- **Task objective**
Without the images, output every record exactly as it appears.

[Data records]
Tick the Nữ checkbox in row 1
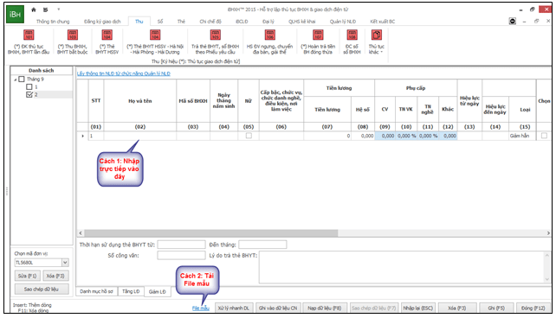The width and height of the screenshot is (556, 318). click(249, 136)
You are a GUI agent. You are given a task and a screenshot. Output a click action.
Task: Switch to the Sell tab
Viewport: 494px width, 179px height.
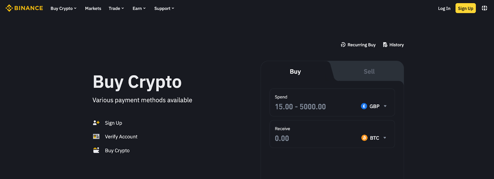(x=369, y=72)
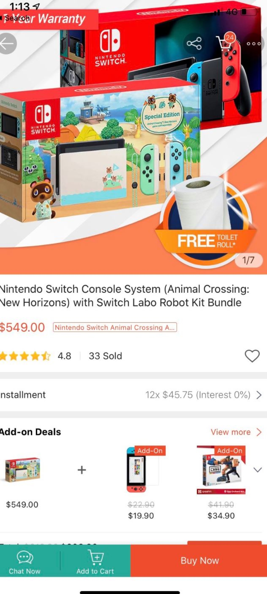Image resolution: width=267 pixels, height=594 pixels.
Task: Tap the share icon
Action: (194, 43)
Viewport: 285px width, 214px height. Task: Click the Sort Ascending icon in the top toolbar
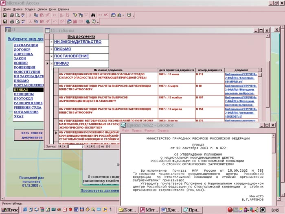point(61,15)
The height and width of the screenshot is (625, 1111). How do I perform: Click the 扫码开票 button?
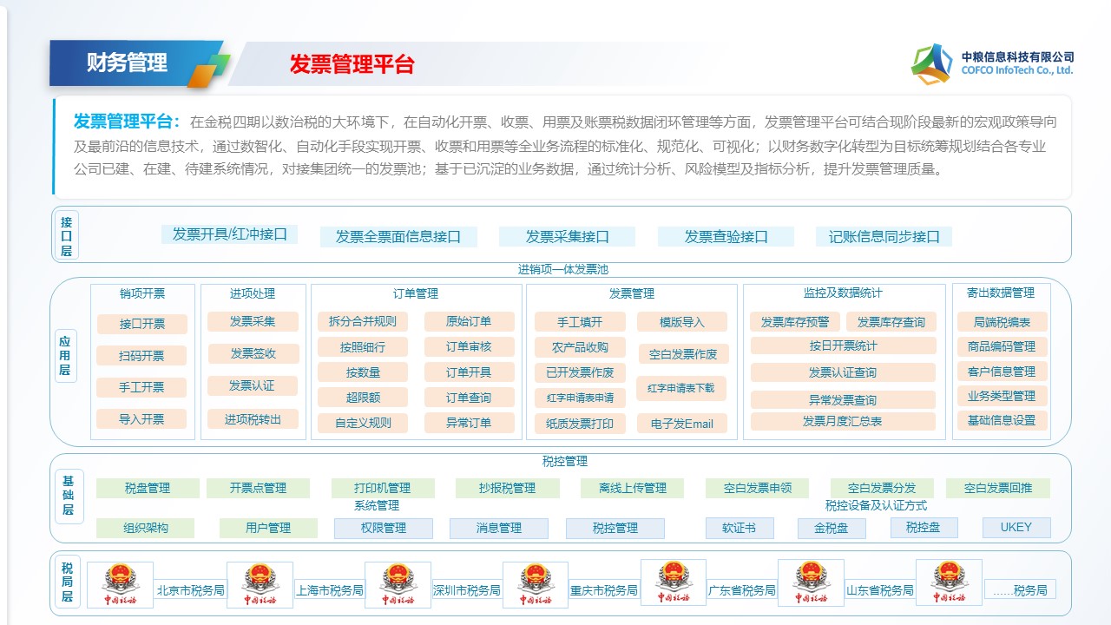tap(141, 356)
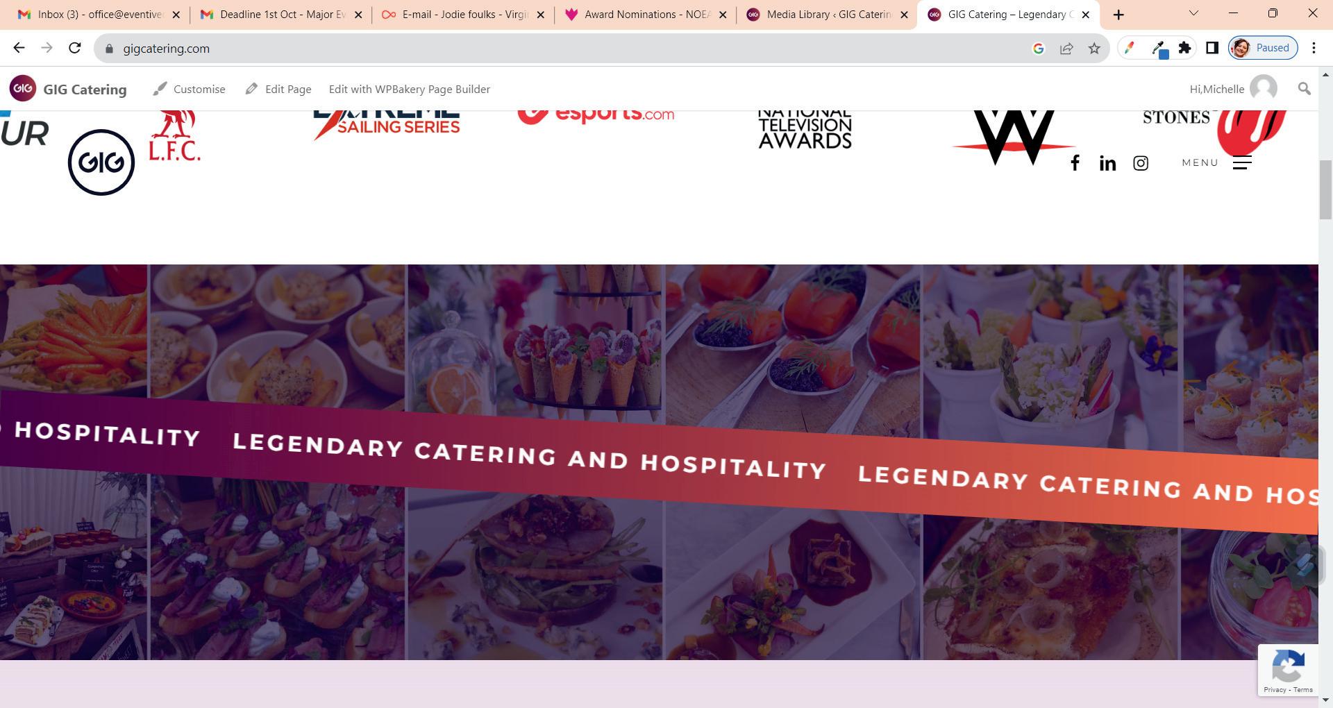This screenshot has width=1333, height=708.
Task: Reload the gigcatering.com page
Action: pos(74,48)
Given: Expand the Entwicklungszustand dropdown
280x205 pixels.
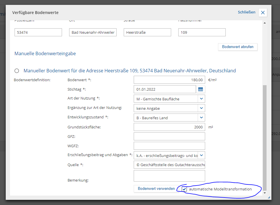Looking at the screenshot, I should pos(201,118).
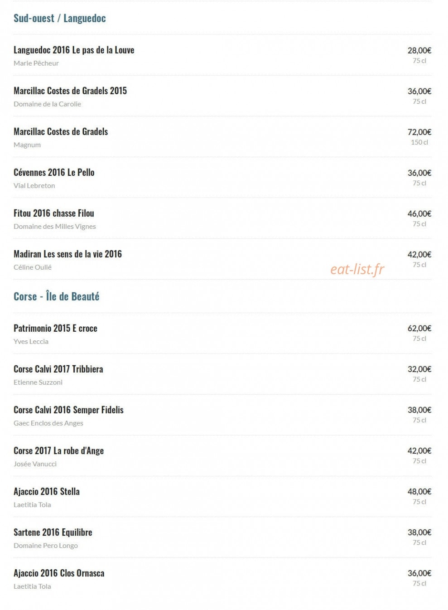
Task: Click Fitou 2016 chasse Filou title
Action: point(54,213)
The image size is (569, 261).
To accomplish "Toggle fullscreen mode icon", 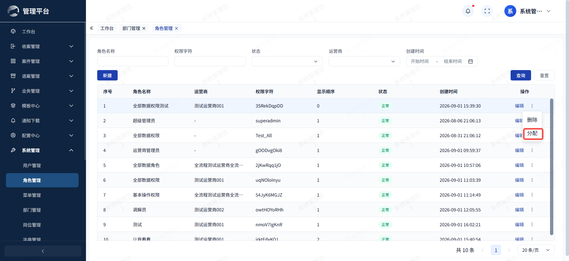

- **Solution to this problem**
Tick the Nữ checkbox in row 1
The width and height of the screenshot is (556, 318). click(249, 136)
You are a GUI agent. You are given a task and a screenshot. Output a click action.
Task: Switch to the Sell tab
Viewport: 494px width, 179px height.
(x=369, y=72)
Image resolution: width=267 pixels, height=594 pixels.
Task: Tap the share icon
Action: (194, 43)
Viewport: 285px width, 214px height. Task: Click the Sort Ascending icon in the top toolbar
point(61,15)
The height and width of the screenshot is (625, 1111). How do I perform: Click the 扫码开票 button?
tap(141, 356)
This screenshot has width=1333, height=708.
Task: Reload the gigcatering.com page
Action: pos(74,48)
Given: Expand the Entwicklungszustand dropdown
280x205 pixels.
Looking at the screenshot, I should pos(201,118).
Task: Click Fitou 2016 chasse Filou title
Action: point(54,213)
The image size is (569, 261).
To accomplish "Toggle fullscreen mode icon", 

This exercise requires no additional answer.